### DESCRIPTION OF THE TASK
Reading the records below, how many lines contain "computer"? Respond with a number and nothing else.

[Records from a data source]
++++++++++++++++++++
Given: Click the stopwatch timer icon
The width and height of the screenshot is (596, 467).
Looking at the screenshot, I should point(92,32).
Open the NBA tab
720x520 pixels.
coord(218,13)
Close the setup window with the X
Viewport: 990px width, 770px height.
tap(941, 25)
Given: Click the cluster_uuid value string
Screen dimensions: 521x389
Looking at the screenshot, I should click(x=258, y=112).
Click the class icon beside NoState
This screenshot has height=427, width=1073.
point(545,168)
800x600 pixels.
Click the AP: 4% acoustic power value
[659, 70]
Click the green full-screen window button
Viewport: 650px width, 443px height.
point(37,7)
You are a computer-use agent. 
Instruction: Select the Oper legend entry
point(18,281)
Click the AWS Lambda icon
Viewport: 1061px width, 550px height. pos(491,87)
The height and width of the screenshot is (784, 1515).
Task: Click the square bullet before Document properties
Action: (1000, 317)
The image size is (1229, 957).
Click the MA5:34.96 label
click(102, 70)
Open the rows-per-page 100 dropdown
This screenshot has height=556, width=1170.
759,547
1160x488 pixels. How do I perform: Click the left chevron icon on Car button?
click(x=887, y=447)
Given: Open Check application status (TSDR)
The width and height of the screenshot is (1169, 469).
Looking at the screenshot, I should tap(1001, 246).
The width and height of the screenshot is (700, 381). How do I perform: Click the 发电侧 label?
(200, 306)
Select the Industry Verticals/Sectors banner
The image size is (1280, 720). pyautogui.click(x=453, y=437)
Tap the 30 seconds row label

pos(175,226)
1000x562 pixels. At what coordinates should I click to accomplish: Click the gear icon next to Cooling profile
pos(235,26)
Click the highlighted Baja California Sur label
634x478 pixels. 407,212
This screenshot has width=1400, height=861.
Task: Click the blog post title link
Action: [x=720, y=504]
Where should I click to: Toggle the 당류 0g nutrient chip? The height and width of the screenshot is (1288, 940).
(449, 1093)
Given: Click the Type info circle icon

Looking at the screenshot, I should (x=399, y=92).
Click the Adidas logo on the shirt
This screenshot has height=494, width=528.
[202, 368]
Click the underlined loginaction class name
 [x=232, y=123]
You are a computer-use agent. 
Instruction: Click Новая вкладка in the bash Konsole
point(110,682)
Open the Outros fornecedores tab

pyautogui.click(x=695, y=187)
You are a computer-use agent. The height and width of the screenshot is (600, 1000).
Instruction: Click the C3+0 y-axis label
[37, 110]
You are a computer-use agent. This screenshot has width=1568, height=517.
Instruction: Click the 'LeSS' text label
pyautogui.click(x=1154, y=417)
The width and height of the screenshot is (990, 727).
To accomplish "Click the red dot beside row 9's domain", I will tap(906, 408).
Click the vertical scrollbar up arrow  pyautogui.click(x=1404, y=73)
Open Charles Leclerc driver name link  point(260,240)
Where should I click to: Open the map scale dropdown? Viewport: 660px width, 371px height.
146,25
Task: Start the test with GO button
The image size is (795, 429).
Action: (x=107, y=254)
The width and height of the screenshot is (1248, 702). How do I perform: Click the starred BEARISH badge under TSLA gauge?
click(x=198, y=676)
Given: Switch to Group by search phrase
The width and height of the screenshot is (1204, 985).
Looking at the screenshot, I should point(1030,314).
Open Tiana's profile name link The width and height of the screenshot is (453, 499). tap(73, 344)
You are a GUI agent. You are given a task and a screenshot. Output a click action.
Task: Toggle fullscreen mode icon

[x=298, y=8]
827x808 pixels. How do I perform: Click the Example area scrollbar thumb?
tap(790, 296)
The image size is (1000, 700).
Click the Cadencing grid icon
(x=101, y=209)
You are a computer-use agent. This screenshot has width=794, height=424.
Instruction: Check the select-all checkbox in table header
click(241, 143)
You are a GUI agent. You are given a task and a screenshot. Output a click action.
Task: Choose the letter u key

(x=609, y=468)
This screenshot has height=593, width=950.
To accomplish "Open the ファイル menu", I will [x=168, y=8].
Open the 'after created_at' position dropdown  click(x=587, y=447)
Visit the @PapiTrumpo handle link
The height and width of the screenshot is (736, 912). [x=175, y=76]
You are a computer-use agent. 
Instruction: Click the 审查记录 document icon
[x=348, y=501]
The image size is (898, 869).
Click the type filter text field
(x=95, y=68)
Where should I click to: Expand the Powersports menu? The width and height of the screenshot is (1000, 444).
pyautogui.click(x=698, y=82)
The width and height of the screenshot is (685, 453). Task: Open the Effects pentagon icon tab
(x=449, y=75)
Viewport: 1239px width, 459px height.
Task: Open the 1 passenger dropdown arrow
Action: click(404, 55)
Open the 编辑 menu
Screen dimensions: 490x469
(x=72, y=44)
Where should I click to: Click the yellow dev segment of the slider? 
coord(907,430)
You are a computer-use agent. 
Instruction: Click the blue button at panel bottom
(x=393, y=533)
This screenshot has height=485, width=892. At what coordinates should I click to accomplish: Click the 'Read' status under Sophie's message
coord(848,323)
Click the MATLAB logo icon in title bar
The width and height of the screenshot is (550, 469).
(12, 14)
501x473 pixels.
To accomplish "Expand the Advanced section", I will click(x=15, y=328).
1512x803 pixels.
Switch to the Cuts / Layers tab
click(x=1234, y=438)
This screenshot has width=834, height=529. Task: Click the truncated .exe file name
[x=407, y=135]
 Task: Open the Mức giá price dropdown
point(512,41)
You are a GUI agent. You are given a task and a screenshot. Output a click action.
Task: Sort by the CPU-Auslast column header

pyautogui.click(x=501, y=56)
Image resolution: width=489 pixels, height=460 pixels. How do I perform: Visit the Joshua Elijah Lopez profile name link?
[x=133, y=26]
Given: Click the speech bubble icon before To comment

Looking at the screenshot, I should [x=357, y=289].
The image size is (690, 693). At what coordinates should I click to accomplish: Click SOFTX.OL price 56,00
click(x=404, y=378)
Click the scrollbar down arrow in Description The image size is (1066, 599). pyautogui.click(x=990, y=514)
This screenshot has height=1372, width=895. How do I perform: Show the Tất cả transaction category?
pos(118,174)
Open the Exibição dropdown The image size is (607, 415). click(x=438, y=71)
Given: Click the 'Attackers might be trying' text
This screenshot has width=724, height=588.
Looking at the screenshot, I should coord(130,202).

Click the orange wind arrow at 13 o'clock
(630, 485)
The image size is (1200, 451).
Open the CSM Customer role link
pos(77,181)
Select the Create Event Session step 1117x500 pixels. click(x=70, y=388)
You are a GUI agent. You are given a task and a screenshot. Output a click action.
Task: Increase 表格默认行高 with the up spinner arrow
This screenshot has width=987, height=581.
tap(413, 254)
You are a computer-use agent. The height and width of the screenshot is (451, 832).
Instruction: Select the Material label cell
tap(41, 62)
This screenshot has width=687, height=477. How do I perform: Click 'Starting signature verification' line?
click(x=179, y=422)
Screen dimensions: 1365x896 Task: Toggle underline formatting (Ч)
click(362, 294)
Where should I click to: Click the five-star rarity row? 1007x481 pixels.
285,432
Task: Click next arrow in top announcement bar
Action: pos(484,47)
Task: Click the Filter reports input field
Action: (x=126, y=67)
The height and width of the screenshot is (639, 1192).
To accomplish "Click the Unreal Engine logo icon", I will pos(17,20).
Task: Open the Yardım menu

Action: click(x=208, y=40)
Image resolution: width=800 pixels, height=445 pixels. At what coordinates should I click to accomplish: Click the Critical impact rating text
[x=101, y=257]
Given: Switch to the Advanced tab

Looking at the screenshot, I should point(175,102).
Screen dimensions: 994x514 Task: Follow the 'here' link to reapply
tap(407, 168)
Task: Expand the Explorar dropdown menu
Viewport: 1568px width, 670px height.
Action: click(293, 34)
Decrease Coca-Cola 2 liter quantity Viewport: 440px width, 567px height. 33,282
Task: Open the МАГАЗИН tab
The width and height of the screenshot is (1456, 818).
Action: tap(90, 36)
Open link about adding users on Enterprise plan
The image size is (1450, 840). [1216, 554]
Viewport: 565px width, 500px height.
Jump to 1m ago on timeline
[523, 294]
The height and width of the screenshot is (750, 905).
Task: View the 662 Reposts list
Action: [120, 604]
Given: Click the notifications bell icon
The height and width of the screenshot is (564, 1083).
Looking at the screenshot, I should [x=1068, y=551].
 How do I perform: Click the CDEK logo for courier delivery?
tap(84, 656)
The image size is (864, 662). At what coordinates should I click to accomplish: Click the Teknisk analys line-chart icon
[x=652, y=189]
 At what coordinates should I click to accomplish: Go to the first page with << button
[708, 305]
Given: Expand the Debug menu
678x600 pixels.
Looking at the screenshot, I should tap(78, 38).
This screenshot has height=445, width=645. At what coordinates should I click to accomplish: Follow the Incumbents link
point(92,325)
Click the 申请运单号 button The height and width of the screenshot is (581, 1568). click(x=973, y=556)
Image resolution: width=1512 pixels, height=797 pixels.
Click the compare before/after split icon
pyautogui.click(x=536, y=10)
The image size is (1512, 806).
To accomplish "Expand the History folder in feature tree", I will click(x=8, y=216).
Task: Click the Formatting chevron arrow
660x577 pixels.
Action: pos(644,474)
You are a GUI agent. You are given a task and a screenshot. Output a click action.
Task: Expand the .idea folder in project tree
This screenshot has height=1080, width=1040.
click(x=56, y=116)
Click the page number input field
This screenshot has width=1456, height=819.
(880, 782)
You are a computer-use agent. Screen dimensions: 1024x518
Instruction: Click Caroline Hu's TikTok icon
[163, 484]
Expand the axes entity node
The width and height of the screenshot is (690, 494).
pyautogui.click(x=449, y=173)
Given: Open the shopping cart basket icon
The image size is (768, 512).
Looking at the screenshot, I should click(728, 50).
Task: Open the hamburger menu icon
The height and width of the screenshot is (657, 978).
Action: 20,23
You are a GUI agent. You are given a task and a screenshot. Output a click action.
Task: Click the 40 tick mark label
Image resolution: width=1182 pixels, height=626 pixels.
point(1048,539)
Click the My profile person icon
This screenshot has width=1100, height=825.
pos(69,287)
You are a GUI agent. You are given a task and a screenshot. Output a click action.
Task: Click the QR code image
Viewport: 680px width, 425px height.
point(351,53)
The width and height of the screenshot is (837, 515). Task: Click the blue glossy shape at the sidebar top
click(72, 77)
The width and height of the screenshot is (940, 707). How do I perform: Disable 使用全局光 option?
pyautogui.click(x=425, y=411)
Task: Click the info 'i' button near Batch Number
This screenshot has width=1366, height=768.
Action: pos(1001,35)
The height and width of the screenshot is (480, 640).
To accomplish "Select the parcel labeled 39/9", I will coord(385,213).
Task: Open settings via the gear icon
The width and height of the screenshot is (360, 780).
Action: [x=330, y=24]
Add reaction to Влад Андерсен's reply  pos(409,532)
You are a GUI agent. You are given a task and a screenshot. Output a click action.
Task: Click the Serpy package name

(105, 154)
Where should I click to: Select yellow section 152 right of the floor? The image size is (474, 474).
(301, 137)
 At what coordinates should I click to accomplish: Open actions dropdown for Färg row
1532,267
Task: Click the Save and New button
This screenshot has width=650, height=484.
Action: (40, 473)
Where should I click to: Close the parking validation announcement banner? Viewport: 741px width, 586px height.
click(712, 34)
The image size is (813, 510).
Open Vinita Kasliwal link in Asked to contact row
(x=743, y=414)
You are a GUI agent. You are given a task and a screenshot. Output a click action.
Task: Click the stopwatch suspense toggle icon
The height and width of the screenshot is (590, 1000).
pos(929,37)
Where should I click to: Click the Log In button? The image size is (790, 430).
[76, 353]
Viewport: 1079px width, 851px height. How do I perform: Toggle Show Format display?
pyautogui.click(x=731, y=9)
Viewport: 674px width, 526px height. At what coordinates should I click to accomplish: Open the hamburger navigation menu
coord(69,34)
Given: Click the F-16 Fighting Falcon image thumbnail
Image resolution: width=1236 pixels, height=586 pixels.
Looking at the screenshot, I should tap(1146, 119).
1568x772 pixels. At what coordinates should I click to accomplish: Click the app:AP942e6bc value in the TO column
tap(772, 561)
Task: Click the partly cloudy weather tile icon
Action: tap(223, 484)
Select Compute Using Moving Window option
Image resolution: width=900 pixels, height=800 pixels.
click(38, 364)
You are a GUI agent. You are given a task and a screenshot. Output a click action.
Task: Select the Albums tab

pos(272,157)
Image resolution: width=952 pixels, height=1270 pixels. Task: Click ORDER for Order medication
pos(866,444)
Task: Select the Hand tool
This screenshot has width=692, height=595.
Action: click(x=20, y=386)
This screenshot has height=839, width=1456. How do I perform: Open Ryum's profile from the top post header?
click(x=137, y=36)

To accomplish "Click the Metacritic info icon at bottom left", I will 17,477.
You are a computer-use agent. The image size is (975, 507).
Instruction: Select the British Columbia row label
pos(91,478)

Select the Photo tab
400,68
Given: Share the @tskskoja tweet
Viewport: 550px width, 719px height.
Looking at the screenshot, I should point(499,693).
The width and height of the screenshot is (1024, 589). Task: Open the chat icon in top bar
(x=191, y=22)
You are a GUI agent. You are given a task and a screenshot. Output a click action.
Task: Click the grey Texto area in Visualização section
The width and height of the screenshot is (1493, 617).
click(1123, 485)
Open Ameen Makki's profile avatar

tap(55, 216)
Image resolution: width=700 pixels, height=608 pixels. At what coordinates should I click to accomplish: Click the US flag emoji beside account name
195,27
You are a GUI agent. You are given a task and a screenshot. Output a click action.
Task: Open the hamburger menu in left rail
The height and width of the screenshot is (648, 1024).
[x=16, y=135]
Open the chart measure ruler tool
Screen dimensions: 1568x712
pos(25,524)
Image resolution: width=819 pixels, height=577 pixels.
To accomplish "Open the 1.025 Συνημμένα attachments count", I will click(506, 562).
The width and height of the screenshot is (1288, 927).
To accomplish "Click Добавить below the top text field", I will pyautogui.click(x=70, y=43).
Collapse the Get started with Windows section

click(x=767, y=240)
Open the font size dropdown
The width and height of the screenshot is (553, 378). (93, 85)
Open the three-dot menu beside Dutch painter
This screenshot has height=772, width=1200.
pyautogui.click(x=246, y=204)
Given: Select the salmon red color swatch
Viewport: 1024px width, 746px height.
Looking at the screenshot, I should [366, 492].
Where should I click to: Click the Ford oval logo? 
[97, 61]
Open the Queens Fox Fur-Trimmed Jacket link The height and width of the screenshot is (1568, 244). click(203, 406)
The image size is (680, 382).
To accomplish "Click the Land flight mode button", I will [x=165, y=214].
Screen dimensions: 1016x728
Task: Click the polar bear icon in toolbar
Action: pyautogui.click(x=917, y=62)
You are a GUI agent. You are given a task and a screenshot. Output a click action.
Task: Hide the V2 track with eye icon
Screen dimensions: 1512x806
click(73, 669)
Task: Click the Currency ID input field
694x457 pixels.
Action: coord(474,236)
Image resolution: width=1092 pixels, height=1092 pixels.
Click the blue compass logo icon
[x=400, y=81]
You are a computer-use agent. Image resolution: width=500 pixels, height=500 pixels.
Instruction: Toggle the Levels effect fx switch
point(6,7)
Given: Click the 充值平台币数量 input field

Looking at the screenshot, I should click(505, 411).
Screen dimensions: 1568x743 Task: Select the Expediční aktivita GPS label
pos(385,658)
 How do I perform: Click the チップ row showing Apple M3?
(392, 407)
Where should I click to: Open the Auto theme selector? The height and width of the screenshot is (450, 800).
++++++++++++++++++++
### RESPONSE FOR THIS EXERCISE
11